Mais voilà, il fallait de beaux soldats portant drapeaux et hallebardes aujourd’hui. Ils étaient là pour la beauté du cérémoniel.
Une voiture remonta la route. Un magnifique véhicule, tracté par quatre gros roncins au beau pelage qui faisait penser aux chevaux Bretonniens, et décoré de magnifiques sculptures d’orfèvrerie sur la carrosse, notamment un angelot tout nu et tout doré sur le toit. Le véhicule s’arrêta devant les grilles, le cocher tendit de la documentation à une coiffe noire qui contrôla rapidement la paperasse, puis le policier fit un signe à ses collègues qui ouvrirent les grandes grilles du cimetière, permettant ainsi l’entrée de la voiture sous le salut des militaires qui firent une haie d’honneur avec leurs hallebardes.
Faust s’approcha lui d’une ouverture plus discrète du cimetière, mais pas moins gardée. Il montra à la sentinelle le sauf-conduit qu’il avait obtenu auprès de la Commission Spéciale pour les Funérailles d’Honneurs au Directeur van den Nijmenk, un bureau qui avait été créé et obtenu des financements spéciaux en même temps qu’on avait voté l’autorisation pour une compagnie militaire à pouvoir entrer en ville. La coiffe noire toisa Faust de son mauvais regard couvert de cicatrices, retroussa sa lèvre, puis après avoir vérifié que tout était en ordre, il lui rendit ses papiers et lui fit un court hochement de tête.
« Entrez, maître Klüber. »
Armin Klüber, maître de la Guilde des Gipponiers et Costumiers de la ville, avait une place respectable au sein de Marienburg. Bien qu’il soit né étranger, sujet de l’Empereur Karl Franz, il avait toujours respecté les usages de la guilde auprès de laquelle il n’avait jamais souffert d’un seul retard dans le paiement de ses cotisations. Bon travailleur, appliqué, avec un naturel sympathique qui attirait les faveurs de la clientèle, il avait eu une ascension rapide qui était tempérée par ses manières timorées et son manque d’ambition carriériste, à croire que son objectif principal dans la vie n’était pas de terminer grand-juré de la corporation. Il était connu sans être connu, il pouvait aller dans les beaux quartiers et les docks sans paraître intrus, on lui devait le respect sans pour autant que tout le monde retire son chapeau devant lui.
Armin Klüber avait trouvé la planque parfaite pour être un espion.

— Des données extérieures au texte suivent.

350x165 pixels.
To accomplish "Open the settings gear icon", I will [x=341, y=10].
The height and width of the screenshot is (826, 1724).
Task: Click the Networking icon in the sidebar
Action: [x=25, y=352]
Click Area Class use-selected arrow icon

Armin Klüber remonta les allées du cimetière, le plus grand de la ville, même si le tailleur n’oubliait pas que ces stèles n’étaient en majorité que des inscriptions temporaires, remplacées par un nouveau corps lorsqu’assez d’années étaient passées pour qu’il n’y ait plus d’occupant dans la tombe. Ce n’était que près de la magnifique chapelle de Morr qu’on trouvait de grands monuments funéraires et des caveaux réservés aux plus illustres personnages de la ville, comme le vieux baron Henryk dont la statue sédimentée et endommagée par les affres du temps et les crottes des oiseaux trônait encore sous un des arbres du cimetière.
Il y avait une ambiance bizarre qui y régnait. Une ambiance de solennité et de silence macabre, qui n’était troublé que par les croassements des corbeaux qui avaient installé leurs nids un peu partout dans la zone.

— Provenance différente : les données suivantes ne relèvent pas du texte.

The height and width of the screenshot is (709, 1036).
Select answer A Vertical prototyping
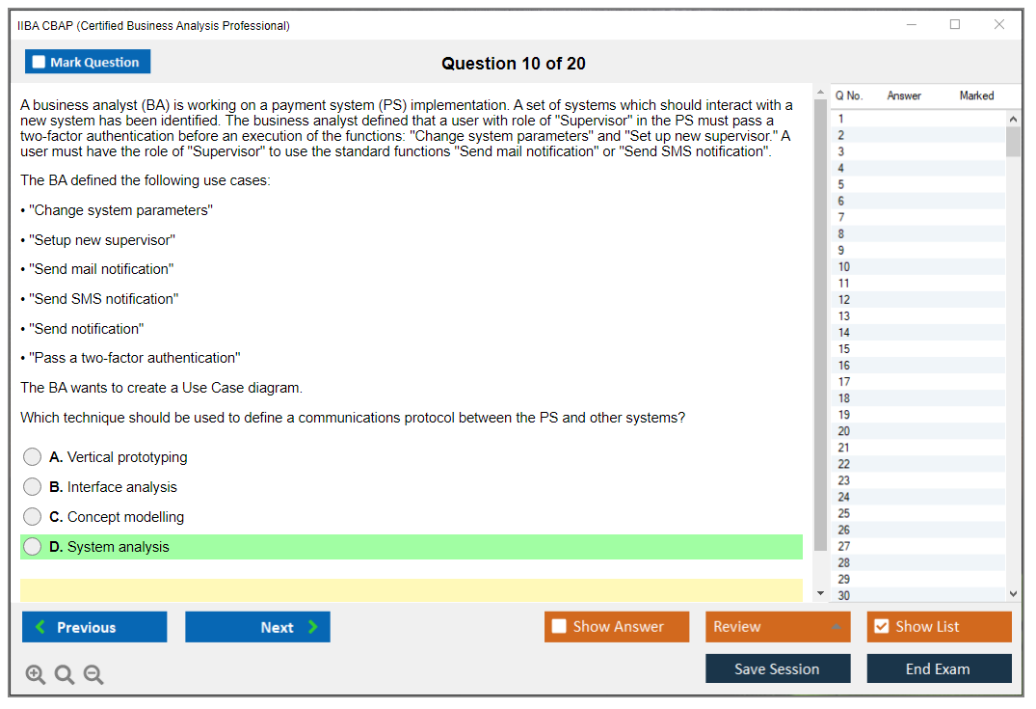[33, 457]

À mesure que Armin s’approchait de la vieille mais jolie chapelle, il se mettait à suivre un sentier de roches anciennes, qui était gardé par des hallebardiers taciturnes et silencieux, droits comme des « i ». Ils étaient vêtus des mêmes vêtements bien repassés et propres, bien loin de l’usage normal des militaires qui portaient un patchwork irrégulier de chausses et de doublets bouffants sous leurs armures rutilantes et souvent rayées après des années de service. Ils s’étaient fait beaux, ces soldats barbus et moustachus, qui faisait dire à Armin qu’il devait s’agir d’une bande de vétérans et non la bleusaille habituelle, présents ici pour impressionner les patrices et les gros bourgeois qui voyaient ainsi à quoi servaient les impôts qu’ils s’acquittaient lourdement.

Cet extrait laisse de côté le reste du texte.